WORK TO COMPLETE.
Each entry has to be copied exactly, with nothing missed.

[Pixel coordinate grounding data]
○ ○ ○ ○ ○ ○ ○

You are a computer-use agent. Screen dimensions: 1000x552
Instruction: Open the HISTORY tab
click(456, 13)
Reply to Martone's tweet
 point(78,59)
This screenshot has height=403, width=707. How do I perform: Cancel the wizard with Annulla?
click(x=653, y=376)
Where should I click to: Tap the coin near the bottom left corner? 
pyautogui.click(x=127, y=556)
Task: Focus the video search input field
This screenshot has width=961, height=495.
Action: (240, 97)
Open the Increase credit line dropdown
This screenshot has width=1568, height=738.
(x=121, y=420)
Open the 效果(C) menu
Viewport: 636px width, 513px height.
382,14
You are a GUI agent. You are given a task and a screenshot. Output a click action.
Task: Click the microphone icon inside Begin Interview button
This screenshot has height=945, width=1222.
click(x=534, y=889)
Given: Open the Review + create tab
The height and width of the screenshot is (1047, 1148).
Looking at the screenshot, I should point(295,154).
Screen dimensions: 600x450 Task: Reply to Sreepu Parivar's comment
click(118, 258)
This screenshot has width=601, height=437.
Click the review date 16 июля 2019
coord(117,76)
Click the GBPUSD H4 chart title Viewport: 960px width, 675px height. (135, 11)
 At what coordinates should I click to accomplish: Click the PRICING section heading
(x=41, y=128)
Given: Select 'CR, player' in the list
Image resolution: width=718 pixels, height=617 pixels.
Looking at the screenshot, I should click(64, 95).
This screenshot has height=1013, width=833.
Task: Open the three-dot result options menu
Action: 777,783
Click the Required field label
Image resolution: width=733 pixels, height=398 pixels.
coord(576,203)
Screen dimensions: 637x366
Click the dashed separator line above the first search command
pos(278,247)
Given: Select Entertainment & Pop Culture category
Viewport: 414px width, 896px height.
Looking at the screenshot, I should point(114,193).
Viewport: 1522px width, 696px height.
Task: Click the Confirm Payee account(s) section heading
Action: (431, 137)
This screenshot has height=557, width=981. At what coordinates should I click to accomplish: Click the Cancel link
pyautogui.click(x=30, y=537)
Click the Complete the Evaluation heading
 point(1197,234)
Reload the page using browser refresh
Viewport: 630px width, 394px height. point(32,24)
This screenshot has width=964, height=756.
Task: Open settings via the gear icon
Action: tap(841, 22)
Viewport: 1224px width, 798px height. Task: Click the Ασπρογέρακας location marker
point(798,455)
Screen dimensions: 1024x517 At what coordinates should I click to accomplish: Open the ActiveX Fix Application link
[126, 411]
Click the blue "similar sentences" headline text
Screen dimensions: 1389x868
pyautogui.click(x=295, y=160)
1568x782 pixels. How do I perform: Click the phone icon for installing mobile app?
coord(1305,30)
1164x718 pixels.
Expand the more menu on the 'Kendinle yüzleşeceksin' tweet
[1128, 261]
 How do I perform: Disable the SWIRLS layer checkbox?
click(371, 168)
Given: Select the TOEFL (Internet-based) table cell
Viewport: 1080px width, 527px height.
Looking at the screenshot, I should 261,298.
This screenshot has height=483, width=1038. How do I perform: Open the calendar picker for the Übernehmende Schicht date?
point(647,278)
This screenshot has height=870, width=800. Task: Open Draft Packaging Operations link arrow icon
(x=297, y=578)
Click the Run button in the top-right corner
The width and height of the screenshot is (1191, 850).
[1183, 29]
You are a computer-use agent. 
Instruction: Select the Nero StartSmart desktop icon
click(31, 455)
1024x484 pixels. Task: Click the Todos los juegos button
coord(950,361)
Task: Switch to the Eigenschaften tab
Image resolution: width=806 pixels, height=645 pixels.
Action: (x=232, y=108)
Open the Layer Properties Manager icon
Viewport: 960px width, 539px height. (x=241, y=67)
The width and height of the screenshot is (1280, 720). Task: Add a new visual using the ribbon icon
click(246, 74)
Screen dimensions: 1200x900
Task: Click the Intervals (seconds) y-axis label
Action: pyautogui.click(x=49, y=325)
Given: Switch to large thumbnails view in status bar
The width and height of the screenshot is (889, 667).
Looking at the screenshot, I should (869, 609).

○ ○ ○ ○ ○ ○ ○

SOLUTION FOR THIS EXERCISE.
You are a computer-use agent. Screen dimensions: 1000x552
Instruction: Open the HISTORY tab
click(456, 13)
Reply to Martone's tweet
 point(78,59)
This screenshot has height=403, width=707. How do I perform: Cancel the wizard with Annulla?
click(x=653, y=376)
Where should I click to: Tap the coin near the bottom left corner? 
pyautogui.click(x=127, y=556)
Task: Focus the video search input field
This screenshot has width=961, height=495.
Action: (240, 97)
Open the Increase credit line dropdown
This screenshot has width=1568, height=738.
(x=121, y=420)
Open the 效果(C) menu
Viewport: 636px width, 513px height.
382,14
You are a GUI agent. You are given a task and a screenshot. Output a click action.
Task: Click the microphone icon inside Begin Interview button
This screenshot has height=945, width=1222.
click(x=534, y=889)
Given: Open the Review + create tab
The height and width of the screenshot is (1047, 1148).
Looking at the screenshot, I should point(295,154).
Screen dimensions: 600x450 Task: Reply to Sreepu Parivar's comment
click(118, 258)
This screenshot has width=601, height=437.
Click the review date 16 июля 2019
coord(117,76)
Click the GBPUSD H4 chart title Viewport: 960px width, 675px height. (135, 11)
 At what coordinates should I click to accomplish: Click the PRICING section heading
(x=41, y=128)
Given: Select 'CR, player' in the list
Image resolution: width=718 pixels, height=617 pixels.
Looking at the screenshot, I should click(64, 95).
This screenshot has height=1013, width=833.
Task: Open the three-dot result options menu
Action: 777,783
Click the Required field label
Image resolution: width=733 pixels, height=398 pixels.
coord(576,203)
Screen dimensions: 637x366
Click the dashed separator line above the first search command
pos(278,247)
Given: Select Entertainment & Pop Culture category
Viewport: 414px width, 896px height.
Looking at the screenshot, I should point(114,193).
Viewport: 1522px width, 696px height.
Task: Click the Confirm Payee account(s) section heading
Action: (431, 137)
This screenshot has height=557, width=981. At what coordinates should I click to accomplish: Click the Cancel link
pyautogui.click(x=30, y=537)
Click the Complete the Evaluation heading
 point(1197,234)
Reload the page using browser refresh
Viewport: 630px width, 394px height. point(32,24)
This screenshot has width=964, height=756.
Task: Open settings via the gear icon
Action: tap(841, 22)
Viewport: 1224px width, 798px height. Task: Click the Ασπρογέρακας location marker
point(798,455)
Screen dimensions: 1024x517 At what coordinates should I click to accomplish: Open the ActiveX Fix Application link
[126, 411]
Click the blue "similar sentences" headline text
Screen dimensions: 1389x868
pyautogui.click(x=295, y=160)
1568x782 pixels. How do I perform: Click the phone icon for installing mobile app?
coord(1305,30)
1164x718 pixels.
Expand the more menu on the 'Kendinle yüzleşeceksin' tweet
[1128, 261]
 How do I perform: Disable the SWIRLS layer checkbox?
click(371, 168)
Given: Select the TOEFL (Internet-based) table cell
Viewport: 1080px width, 527px height.
Looking at the screenshot, I should 261,298.
This screenshot has height=483, width=1038. How do I perform: Open the calendar picker for the Übernehmende Schicht date?
point(647,278)
This screenshot has height=870, width=800. Task: Open Draft Packaging Operations link arrow icon
(x=297, y=578)
Click the Run button in the top-right corner
The width and height of the screenshot is (1191, 850).
[1183, 29]
You are a computer-use agent. 
Instruction: Select the Nero StartSmart desktop icon
click(31, 455)
1024x484 pixels. Task: Click the Todos los juegos button
coord(950,361)
Task: Switch to the Eigenschaften tab
Image resolution: width=806 pixels, height=645 pixels.
Action: (x=232, y=108)
Open the Layer Properties Manager icon
Viewport: 960px width, 539px height. (x=241, y=67)
The width and height of the screenshot is (1280, 720). Task: Add a new visual using the ribbon icon
click(246, 74)
Screen dimensions: 1200x900
Task: Click the Intervals (seconds) y-axis label
Action: pyautogui.click(x=49, y=325)
Given: Switch to large thumbnails view in status bar
The width and height of the screenshot is (889, 667).
Looking at the screenshot, I should (869, 609).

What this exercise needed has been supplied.